Understanding Investing for the Beginner: Part 1

*photo courtesy of https://www.flickr.com/photos/pmarkham/
*photo courtesy of https://www.flickr.com/photos/pmarkham/


When it comes to making money, I have made many, many mistakes. Unfortunately, I didn’t have anyone to teach me. Fortunately, I didn’t give up. I’ve learned a lot.

For those of you interested, I hope to save you some of my pain and accelerate the process, so you can earn enough money to buy your freedom and focus on those things which really matter in life. If you’re a subscriber to my site than you understand that happiness, after a point, is not going to be achieved by money alone.

When I first started to learn about investing, it became clear that most people were generating wealth in a limited number of ways, and by using a limited number of techniques.

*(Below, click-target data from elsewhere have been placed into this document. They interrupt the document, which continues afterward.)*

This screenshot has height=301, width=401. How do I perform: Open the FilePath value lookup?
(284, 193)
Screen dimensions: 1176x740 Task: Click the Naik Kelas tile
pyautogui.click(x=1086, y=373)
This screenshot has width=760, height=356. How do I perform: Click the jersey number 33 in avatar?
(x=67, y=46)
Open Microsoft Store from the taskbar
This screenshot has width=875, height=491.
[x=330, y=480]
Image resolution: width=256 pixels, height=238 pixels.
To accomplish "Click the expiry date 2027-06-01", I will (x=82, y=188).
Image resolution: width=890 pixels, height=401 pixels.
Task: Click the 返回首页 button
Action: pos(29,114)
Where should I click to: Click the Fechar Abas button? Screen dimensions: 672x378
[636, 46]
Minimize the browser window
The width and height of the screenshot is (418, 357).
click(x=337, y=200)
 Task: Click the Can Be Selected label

Real estate, business and the stock market seemed to be the key avenues to wealth, and techniques like leverage could amplify your efforts. Unfortunately, this was like knowing that an airplane was a great way to get from point A to point B. If you just handed me the key to the airplane and sent me off, I was pretty much guaranteed to crash and burn.

Just like investing, I discovered that flying a plane wasn’t actually that hard. If you have a good teacher and put in a little time and effort, most of us can easily become pilots. I found it was the same with investing.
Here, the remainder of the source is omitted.